RANGOON — More than 100 civil society organizations (CSOs) have questioned plans to hold an upcoming political dialogue, dubbed the Union Peace Conference, beginning in the capital Naypyidaw next week.
The joint statement released Tuesday said that adoption of a framework for political dialogue last month and the planned Union Peace Conference on Jan. 12 were developments—touted heavily by the government—that appeared divorced from the reality of ongoing conflict in Burma.
Clashes in northern Shan and Kachin states have persisted since the signing of a so-called nationwide ceasefire in October. Most recently, fighting also flared in Arakan State, where the Arakan Army has exchanged hostilities with the Burma Army, joining the Kachin Independence Army (KIA) in Kachin State, and the Ta’ang National Liberation Army (TNLA) in northern Shan State, as groups in active armed resistance to the government.
“[The government] calls it a nationwide ceasefire agreement and Union Peace Conference, but clashes are still ongoing and the choice of words is therefore controversial,” Kyaw Htin Aung, a central committee member of the Union of Karenni State Youth, told The Irrawaddy. “It also implies turning a blind eye to ethnic people who are suffering from civil war. If [the government] wants to use those words, the ongoing assaults need to cease.”
Though President Thein Sein’s government managed to bring 16 major non-state armed groups together for peace negotiations after coming to power in 2011, it was only able to convince eight of those groups to sign the multilateral ceasefire agreement last October.
Ethnic leaders and CSOs have predicted that a non-inclusive political dialogue presents a major challenge to the new government that is slated to take power in late March.
The joint statement from 126 CSOs expresses serious concern that an attempt to initiate a non-inclusive political dialogue while several ethnic armed groups remain non-signatories to the ceasefire—whether by choice or exclusion—could lead to negative consequences rather than positive outcomes.
Khun Myint Tun, chairman of Pa-O National Liberation Organization (PNLO), stressed that in order for Burma’s peace process to succeed, collaboration was required among the outgoing government, its National League for Democracy (NLD) successor, the military and all ethnic armed groups.
“It seems that CSOs are concerned that it would be difficult to build national reconciliation in our country [under the framework currently moving forward]. I agree with their views,” he said. “If national reconciliation can’t be built, both signatories and non-signatories [to the nationwide ceasefire] will not succeed, and neither will the NLD nor the military. To ensure a win-win situation for all, all stakeholders need to take responsibility.”
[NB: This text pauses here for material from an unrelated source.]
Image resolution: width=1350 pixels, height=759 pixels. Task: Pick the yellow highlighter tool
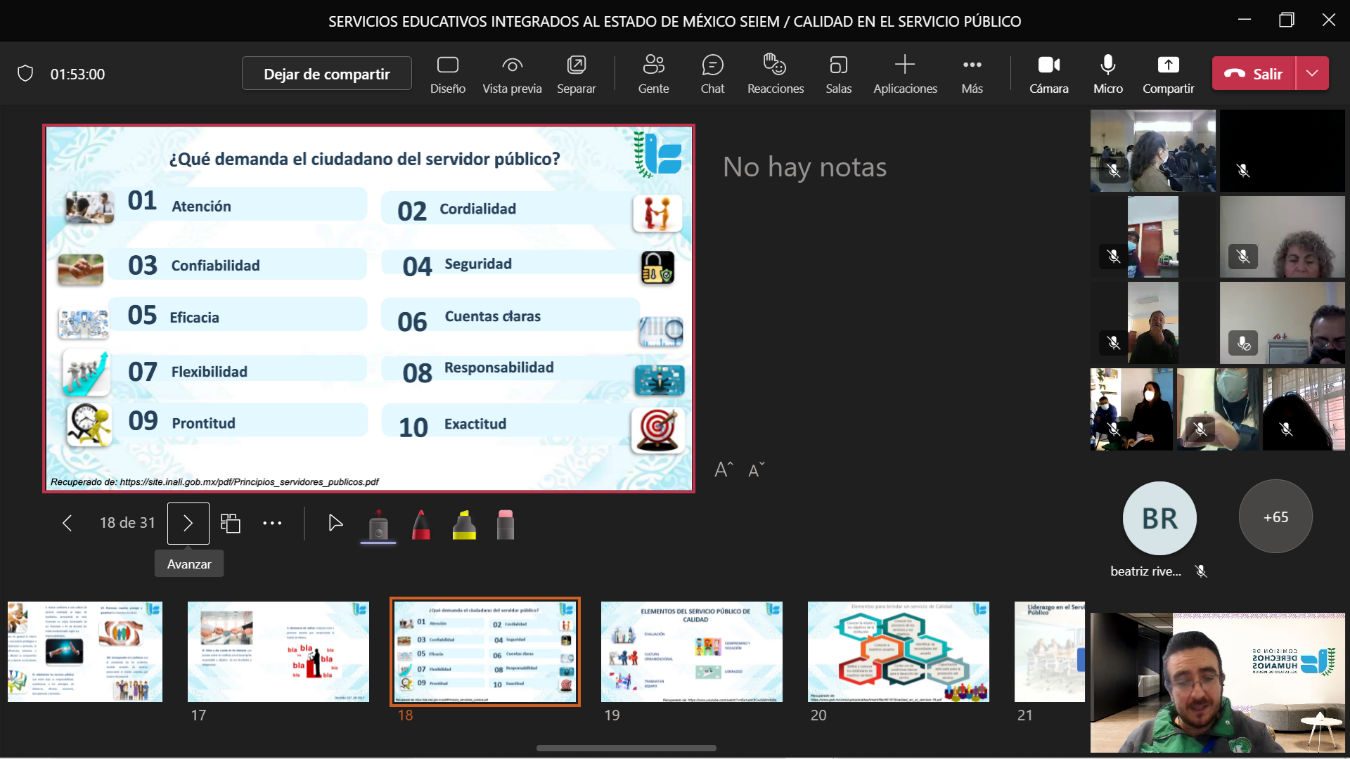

The government and the eight ethnic armed group signatories to the ceasefire have agreed to a framework of proportional representation for the political dialogue that breaks down as such: Among 700 full-fledged participants, representatives will be divided equally between the Burma Army, ethnic armed signatories and political parties, with 150 delegates each. The outgoing Thein Sein government and Parliament will each be allotted 75 seats, and 50 will go both to other ethnic leaders and experts from a variety of fields.
Non-signatories to the ceasefire accord will be allocated nearly 50 seats at the table as observers.
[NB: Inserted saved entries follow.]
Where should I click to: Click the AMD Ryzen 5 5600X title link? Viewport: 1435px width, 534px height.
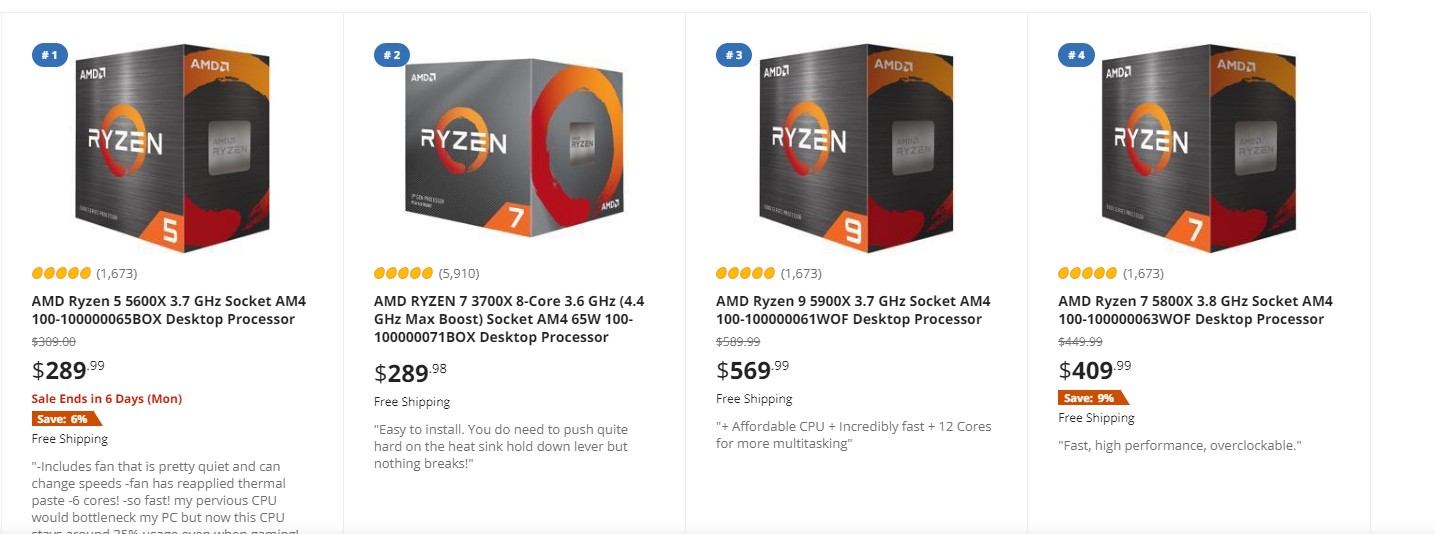point(168,310)
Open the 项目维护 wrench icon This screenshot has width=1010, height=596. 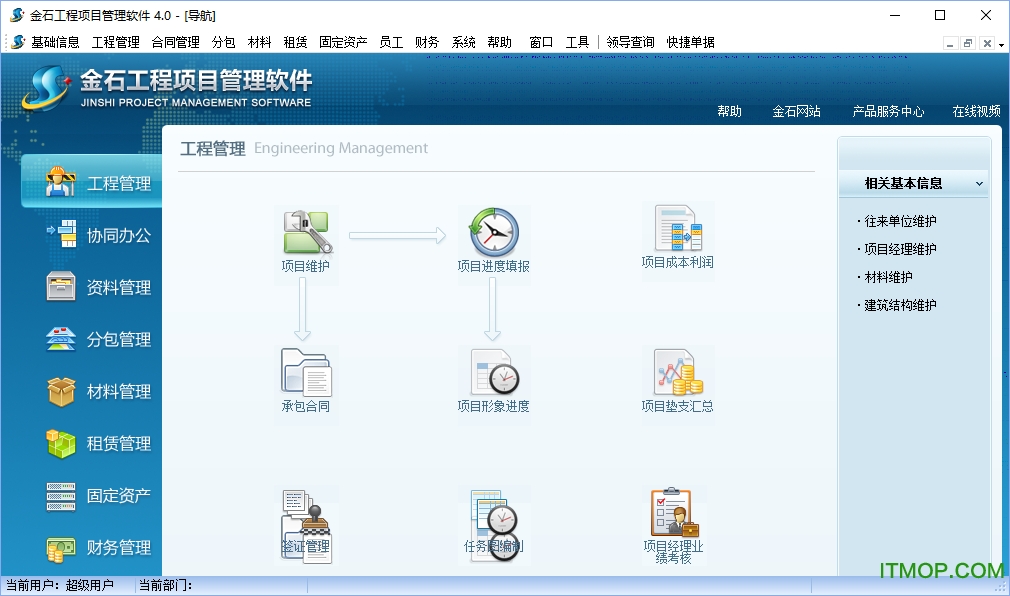pyautogui.click(x=306, y=232)
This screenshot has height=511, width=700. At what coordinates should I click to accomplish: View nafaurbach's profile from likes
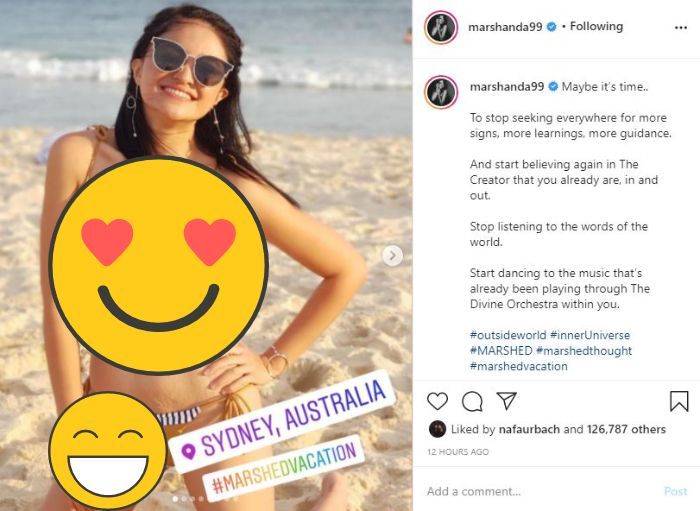tap(528, 429)
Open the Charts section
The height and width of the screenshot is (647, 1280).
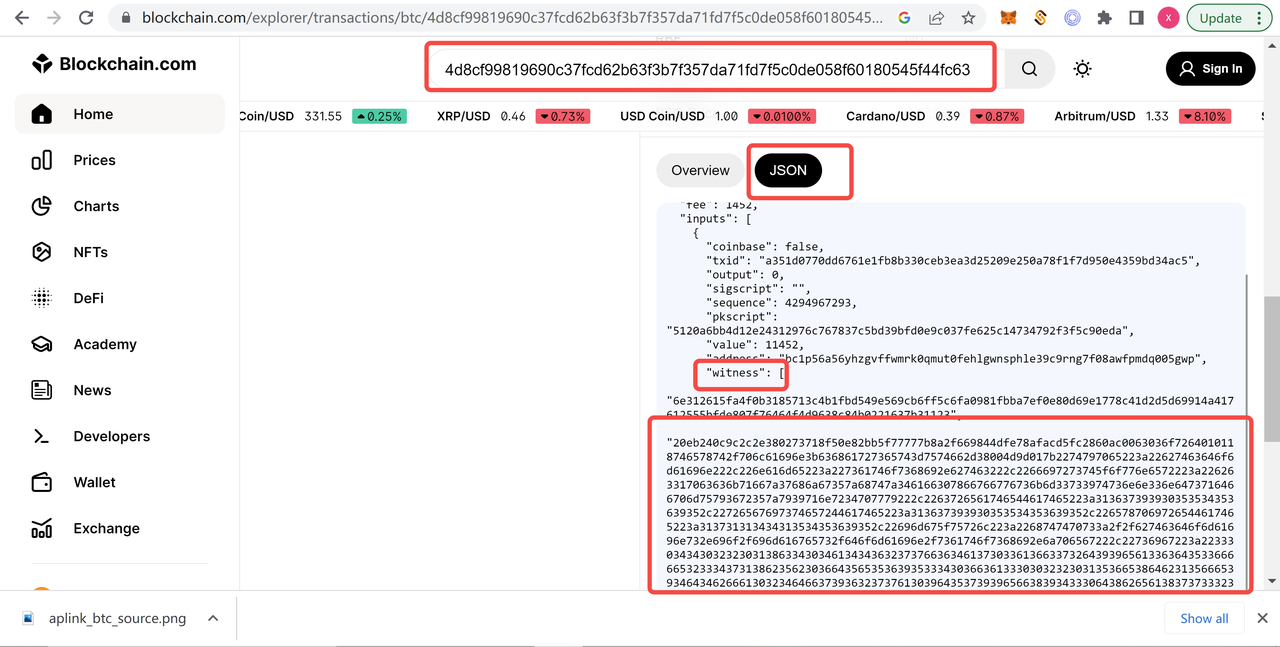(95, 206)
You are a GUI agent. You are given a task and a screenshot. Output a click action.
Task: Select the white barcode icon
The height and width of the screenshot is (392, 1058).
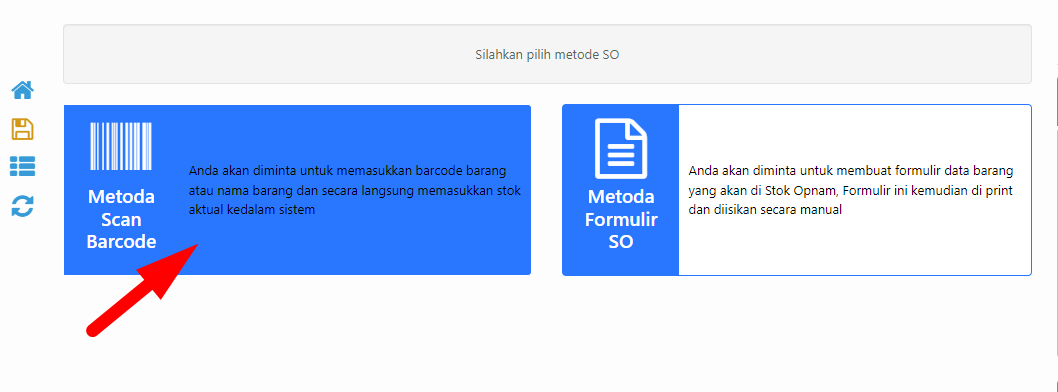[x=121, y=146]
The CSOs’ statement called for postponing the political dialogue until a more inclusive nationwide ceasefire agreement is signed; a reassessment of the proportions of representatives of parties to the conference and of the vote threshold needed for decision-taking; and a greater effort to seek the inputs of non-signatories, as part of an overall review of the political dialogue’s framework.
Among the 126 CSOs that released the joint statement are the Assistance Association for Political Prisoners (AAPP), Kachin Peace Network and Burmese Women’s Union.